Parker, Shelley E - My near death experience
Type of Spiritual Experience
A description of the experience
I’m 39 and was diagnosed with Birkett’s Lymphoma, a type of Non-Hodgkin’s Lymphoma, in August 2009. It’s an aggressive form of cancer and I was treated with a very aggressive form of chemotherapy, which I had for 4 months (two 16 day regimes, two 7 day regimes and seven intra-thecal chemotherapy injections.).
After the treatment, I was extremely weak and am still not fully recovered. I was discharged from hospital in December 2009.
Several weeks’ later, I was watching television in the evening. I felt very ill and mentally and physically exhausted. I remember feeling I didn’t realise it was possible to feel so ill and still be alive.
I was looking at the bookshelves on my left in my bedroom and it felt as though the room went silent, despite the television being on. As I was looking at the shelves, I actually felt myself start to feel as though I was floating and began to see the bookshelves from a new angle – as though I was rising up from the bed and floating up towards the ceiling. It felt very peaceful and I felt calm, suddenly very happy, very well and healthy. It was a wonderful feeling and I remember feeling emotionally and physically healed and as though everything suddenly became perfect. This is strange and I can’t properly explain this part but I ‘felt’, rather than heard voices and, I think, possibly choral singing.

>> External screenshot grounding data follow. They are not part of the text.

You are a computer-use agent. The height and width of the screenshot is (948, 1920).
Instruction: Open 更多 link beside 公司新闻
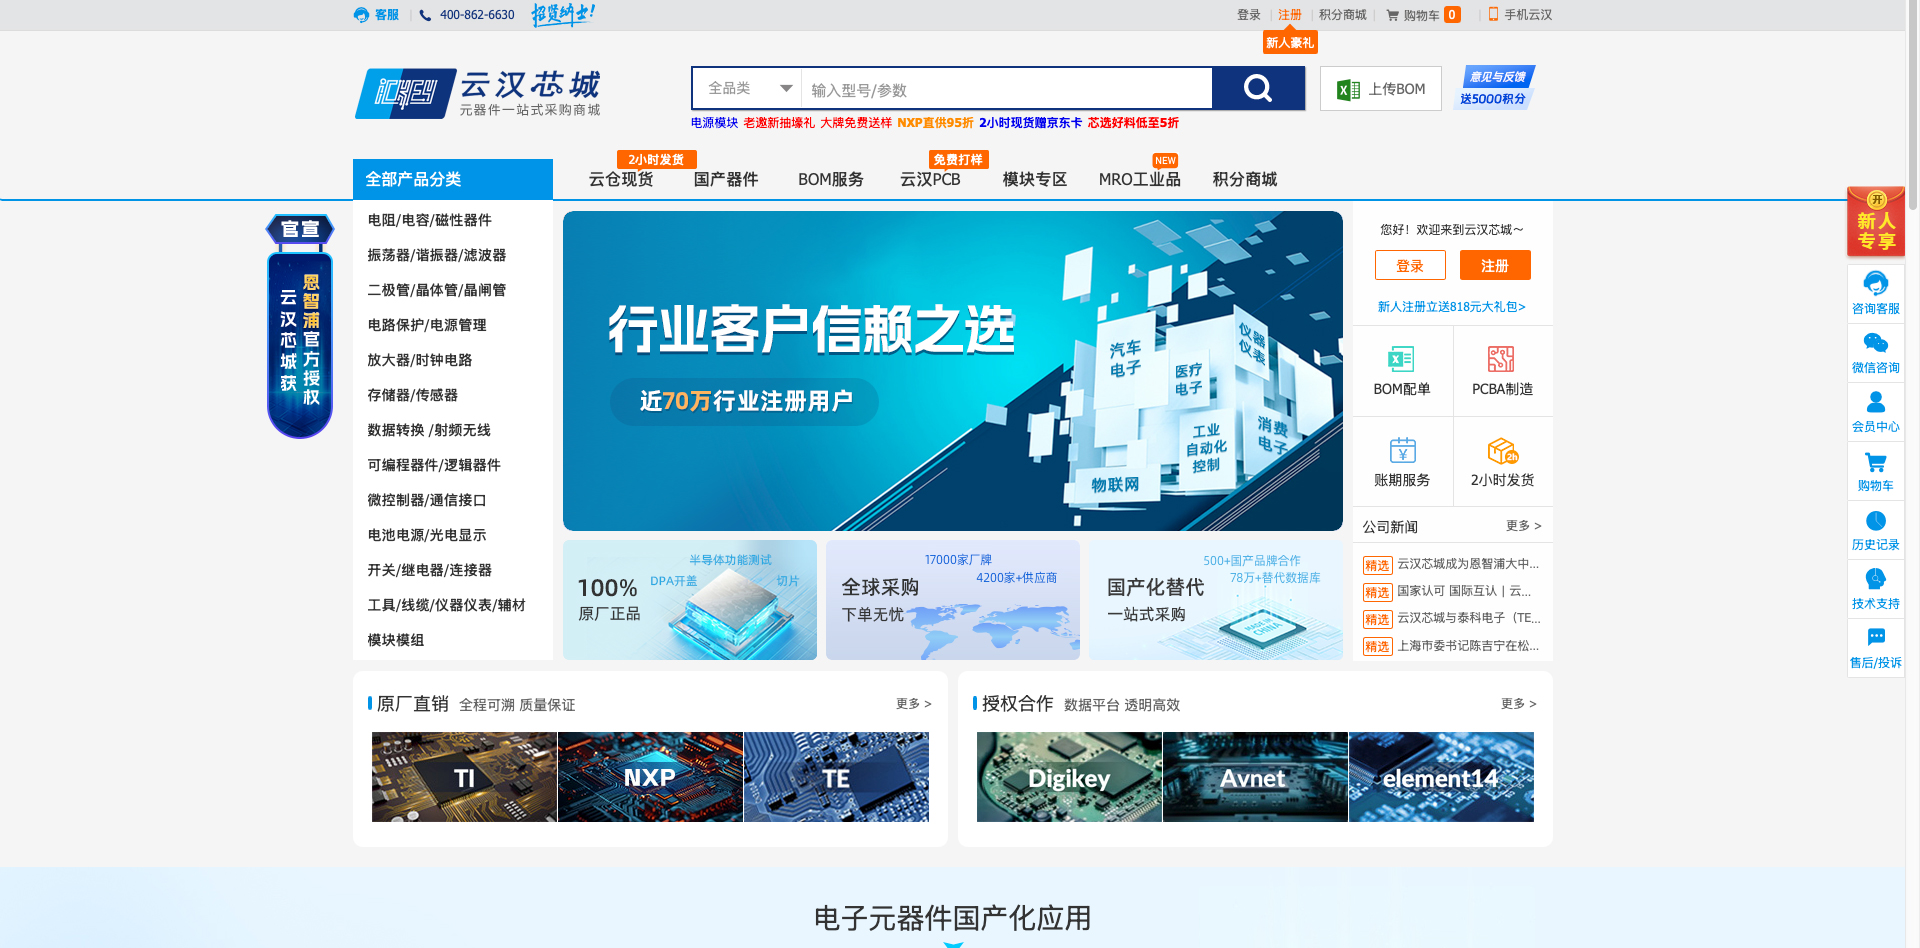1523,526
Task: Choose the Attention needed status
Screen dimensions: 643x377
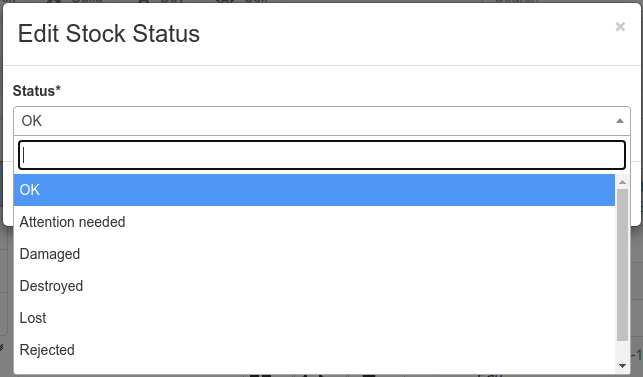Action: pos(314,222)
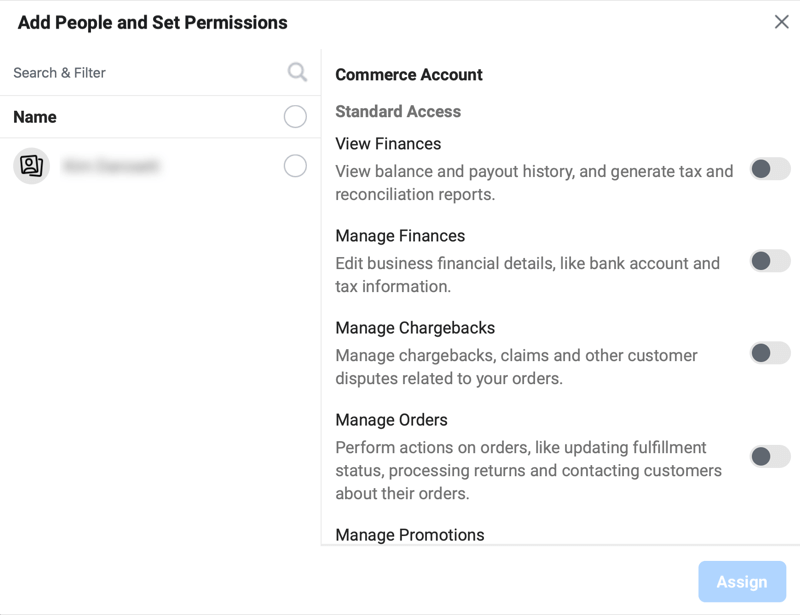Click the blurred person name row
800x615 pixels.
160,166
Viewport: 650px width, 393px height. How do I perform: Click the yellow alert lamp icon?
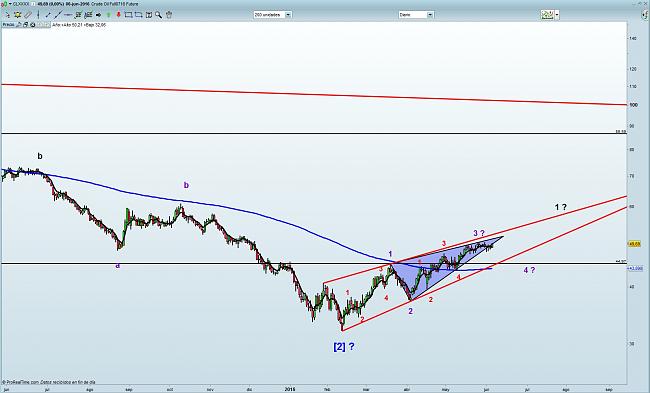pos(17,15)
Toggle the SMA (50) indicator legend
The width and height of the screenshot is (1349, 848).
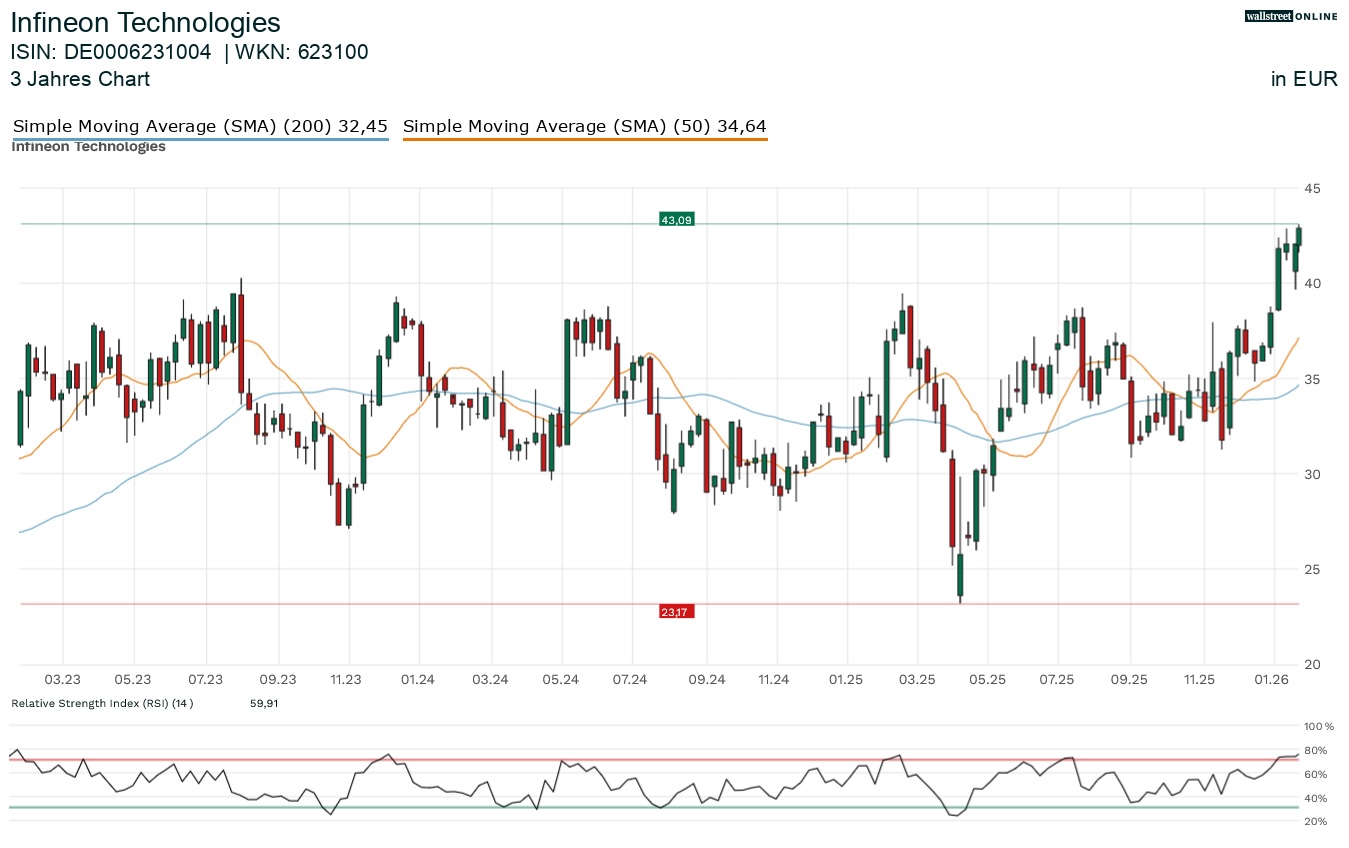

I remember suddenly being aware that I was dying and, for a split second, it really didn’t matter. The emotions were almost so overwhelmingly wonderful that I just accepted it and continued to rise. There was a feeling of being ‘at one’ with something, if that makes sense and that calm, relaxed feeling you get when you’re in the countryside and looking at a beautiful view.
Almost as soon as I became aware of the fact I was dying, however, I remember thinking I couldn’t do that to my mum because she’d been through enough. As soon as I felt this, I felt as though I’d been ‘dropped’ back onto the bed and the wonderful, peaceful, healthy feelings disappeared and I was immediately flooded back with feeling ill and weak.
I can remember feeling really upset and shocked that the positive emotions had gone and instantly wanted them to return but there was nothing I could do. I remember staring at the bookshelves in the hope that they’d come back but I’ve never felt anything like this again.
As I’ve had many prophetic dreams, I don’t think it affected me as much as it would ordinarily have done. It just added to what I’d already been shown that this isn’t ‘it’.